11.05.2007 00:30
    Поделиться

    Миндаугас Карбаускис поставил роман Андрея Платонова

    В рассказе о повешенных, о смерти настойчиво слышны смех и радость, и обрыв жизни передан как захватывающий полет санок с горки, как детская зимняя игра. В "счастливой Москве" Платонова, наполненной непрестанной кумачовой радостью, напротив, тоска и беда притаились как тени, почти не различимые в гремящих победных маршах строителей социализма, в веселых фокстротах и вальсах 20-30-х годов. Или запрятались в гардеробе, на вешалках, среди пальто и серых шинелей. Люди появляются оттуда и там же, в темноте гардероба исчезают, оставляя по себе только нескончаемый стук номерков. Этот стук, резкий как выстрелы, становится последним звуком спектакля, и в нем материализуется весь несказанный ужас эпохи. В самом же спектакле его точно и нет.

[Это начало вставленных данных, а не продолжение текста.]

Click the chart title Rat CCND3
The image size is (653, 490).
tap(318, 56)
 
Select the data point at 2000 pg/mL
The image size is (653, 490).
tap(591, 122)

    Cтрашное начало платоновского романа Карбаускис тоже выносит за скобки театрального повествования - в текст программки, где говорится о бегущем с факелом человеке и раздавшемся внезапно выстреле и крике. "Наверное, убили бежавшего с факелом человека... Девочка уснула и забыла все... Но до поздних лет жизни в ней неожиданно и печально бежал безымянный человек - в бледном свете памяти - и снова погибал во тьме прошлого, в сердце выросшего ребенка". Собственно, этот крик мертвого человека, который неожиданно пробуждается в теле и сердце жизнерадостной молодой женщины, многое определяет в новом спектакле Карбаускиса. Его заглавную героиню, потерявшую родителей в первые дни революции и названную в детском доме Москвой Ивановной Честновой, играет актриса Ирина Пегова.

    Полнокровную, ренессансную и духом и телом актрису Ирину Пегову теперь с полным правом можно назвать "актрисой Платонова". С тех пор как она появилась в студенческом спектакле Василия Сенина и Аллы Сигаловой "Фро" по платоновскому рассказу, образовалась ее неповторимая интонация, ни на что не похожий звук ее актерской "темы". У Пеговой восхитительный контрапункт жизненной силы, переполненности бытием и одновременно смиренного сознания ненужности, неуместности этой древней силы и красоты в современном мире. Не в ней самой, где-то а пределами ее существа положен предел ее силе, но она знает о неизбежности обрыва. Иными словами - это драма цельности в нецелостном, раздробленном бытии. Актриса от этой "темы" свободна, но ее подспудное клокотание многое определяет в ее актерской поступи, как подземные воды незримо влияют на земной ландшафт.

    Кажется, что Карбаускис именно ради этой "пеговской темы" сочинил весь свой спектакль. Радость "социалистического человечества", готовность превратить любовь в неостановимый электрический ток, в постоянную работу машин, в нескончаемое движение шестеренок на благо непросвещенного мира играется у Карбаускиса с какой-то детской, безыскусной простотой. Прекрасная Москва Пеговой в кумачовой шинели, среди алых гвоздик и таких же кумачовых мужских штанов думает вместе со всеми только о том, как превратить энергию любви в полезное для мира горение. Но посередь героического строительства все сильнее разливается косноязычная тоска тел и сердец, не знающих, как и куда себя деть.

    Вместе с Пеговой эту тему скрытой, не умеющей выразить себя тоски виртуозно аранжирует молодой актер Александр Яценко, играющий инженера Сарториуса, безнадежно и навеки влюбленного в Москву.

    Карбаускис обрывает свой спектакль, как Платонов оборвал свою прозу: костяшки номерков застучали по гардеробной доске, люди растворились в шинелях, там же исчезла веселая Москва, так и не сумевшая найти гармонию между любовью и строительством светлого будущего для человечества.